## TEXT SECTION
################

Guardian to meet Jewish group after fury over ‘anti-Semitic’ Sharp cartoon

The Guardian has agreed to meet the country’s largest Jewish community group after a row over its publication of a cartoon condemned as anti-Semitic.

A spokesman for the Board of Deputies confirmed the newspaper had offered to meet but said no details had been agreed yet about when the meeting would happen and exactly who would take part.

It comes after cartoonist Martin Rowson was accused of using “anti-Semitic tropes” in a Guardian cartoon about the resignation of BBC chairman Richard Sharp. It showed Mr Sharp, who is Jewish, with a large nose carrying a box marked Goldman Sachs with Prime Minister Rishi Sunak inside and with a pig’s head and an octopus also included.

It was withdrawn after complaints and Mr Rowson issued a lengthy apology explaining the reference to Goldman Sachs was because Mr Sunak worked there with Mr Sharp and was intended as a criticism of “cronyism”.

Mr Rowson said he knew Mr Sharp was Jewish, because they went to school together, but added that his religion “never crossed my mind as I drew him”.

He said he had not considered portraying the Prime Minister as a puppet of Mr Sharp was anti-Semitic, adding: “I apologise, though I’m not going to repeat the current formulation by saying I’m sorry if people were upset, which is always code for ‘I’ve done nothing wrong, you’re just oversensitive’. This is on me, even if accidentally or, more precisely, thoughtlessly”.

Mr Sharp resigned from the BBC on Friday after being found to have broken rules on public appointments by failing to declare his involvement in an £800,000 loan guarantee for Boris Johnson when he was prime minister.

Another campaign group, the National Jewish Assembly, has called for Guardian editor Katharine Viner and Mr Rowson to be dismissed. The Guardian said it apologises “to Mr Sharp, to the Jewish community and to anyone offended”.

The row came days after Labour MP Diane Abbott had the party whip suspended following comments about racism. The Hackney North and Stoke Newington MP suggested Jewish people are not subject to racism “all their lives”.

Ms Abbott said in a letter in The Observer that although white people “with points of difference” experience prejudice, they do not suffer the same racism as black people.

Labour leader Sir Keir Starmer has been accused of using the issue to rid the party of members like Ms Abbott, who was a prominent supporter of his predecessor Jeremy Corbyn. But he told BBC Radio 2 he had vowed to “tear anti-Semitism out by its roots from our party” when he took over as leader.

################

## ENTRIES SHOWN
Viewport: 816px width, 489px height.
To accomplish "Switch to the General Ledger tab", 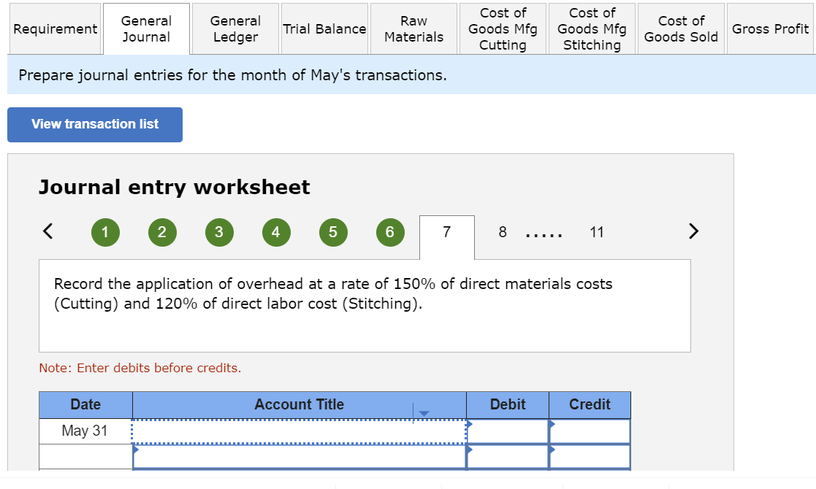I will tap(235, 28).
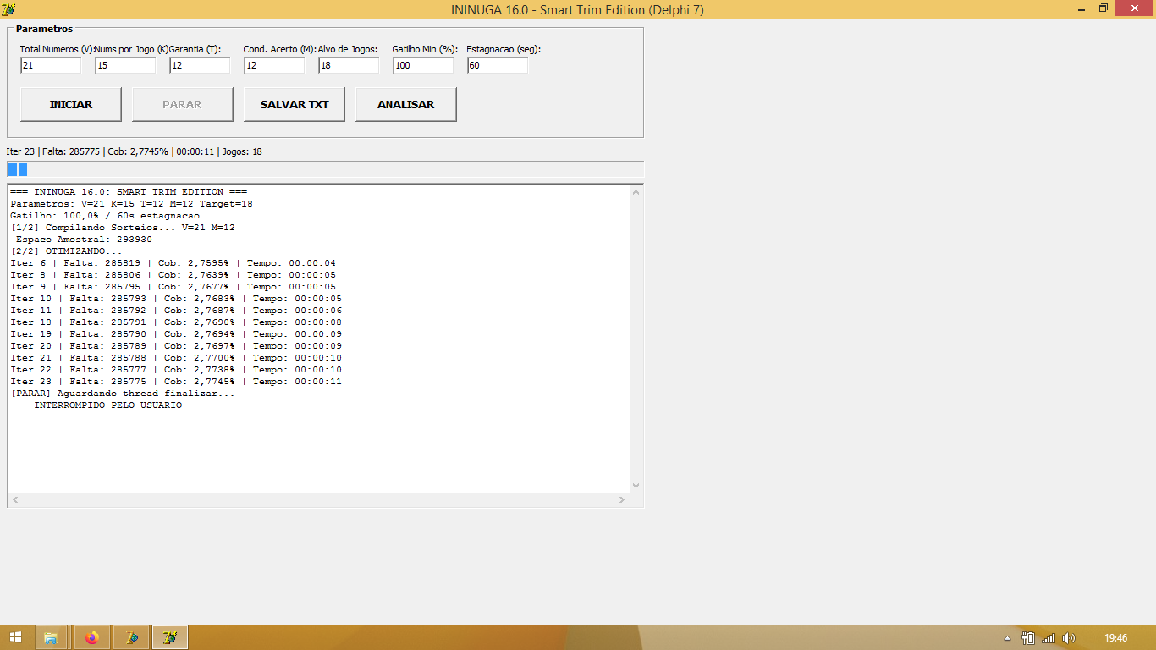
Task: Open the ININUGA title bar system icon
Action: (x=8, y=9)
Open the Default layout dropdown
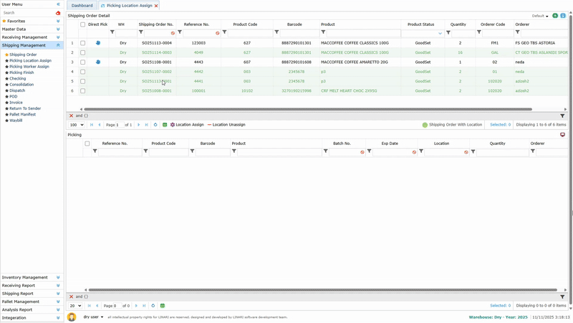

################

Rewrite the passage of the article on the Guardian cartoon that begins at "It comes after" and stops after "octopus also included.", using "illustrator" in place of "cartoonist".

It comes after illustrator Martin Rowson was accused of using “anti-Semitic tropes” in a Guardian cartoon about the resignation of BBC chairman Richard Sharp. It showed Mr Sharp, who is Jewish, with a large nose carrying a box marked Goldman Sachs with Prime Minister Rishi Sunak inside and with a pig’s head and an octopus also included.